Паника запертой в груди крысой скребла нутро холодными коготками жути. Мне так мало осталось. Не позднее полудня в Чуа проклюнулись бы паучата. Я бы отдала ее богу, и тогда осталось бы отпереть последний сундучок – разгадать тайну любви, последнюю тайну. Я, всю жизнь блуждавшая в потемках, чувствовала, что ключ наконец в моих руках или совсем рядом, и я его найду, дай только время… Но все это ничего не значило, если мои свидетели умрут до того.

– Я не готова, – шепнула я.

– Вот потому-то, – спокойно ответил Коссал, – ты не прошла Испытание.

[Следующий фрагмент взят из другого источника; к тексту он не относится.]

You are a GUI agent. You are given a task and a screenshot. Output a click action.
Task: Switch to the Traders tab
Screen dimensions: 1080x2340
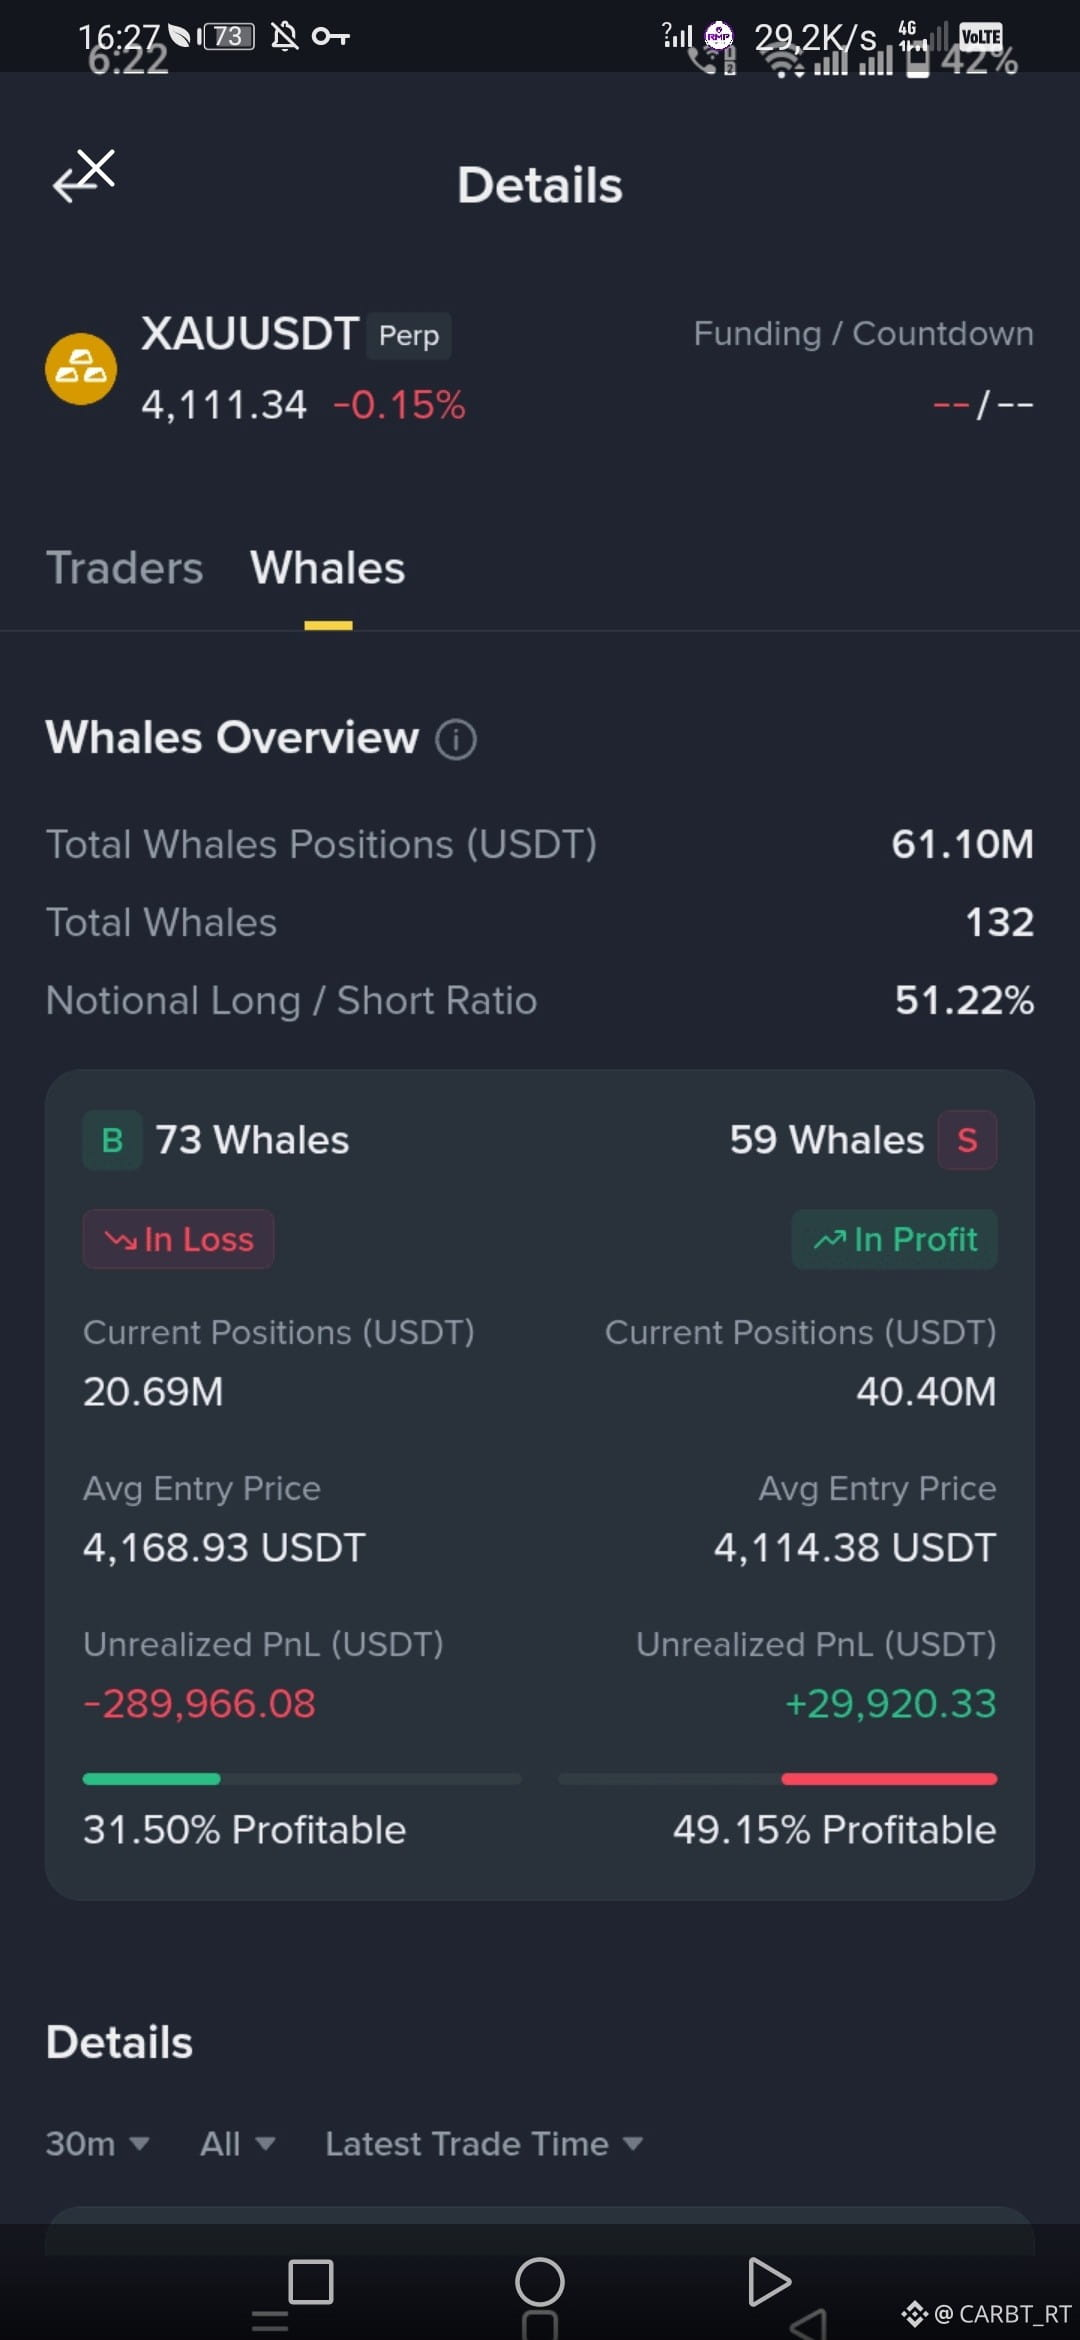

Его слова пронзили меня копьем. Я стояла, как зарезанная скотина, по тупости еще не понявшая, что надо падать. Эла одарила меня загадочной улыбкой, потом, вытянув губы, послала воздушный поцелуй. Ответить я не успела – жрецы отвернулись, обратившись навстречу каждый своему концу: плечи расслаблены, бронзовое оружие в руках легко, как смех.

Кем Анх улыбнулась, провела ногтем по шее Синна и кивнула. Он выступил вперед.

Я немало прожила, но никогда не видела сражения, подобного тому, что развернулось на острове в глубинах дельты. И не надеюсь увидеть. Коссал и Эла числились среди лучших служителей Ананшаэля. Я, конечно, еще в Рашшамбаре видела их бои. Мне случалось схватиться с Элой. Я думала, что знаю, как она быстра и опасна. Дура я была. Вся смертоносность, что я знала прежде, была для них игрой, разминкой в ожидании достойной схватки. Даже крокодилы вуо-тонов не стали для них настоящим испытанием. Скользя по склону навстречу Синну, они словно отбросили все ненужное, отказались от излишества в жестах и движениях. Когда они занесли оружие для атаки, при них осталась лишь смерть.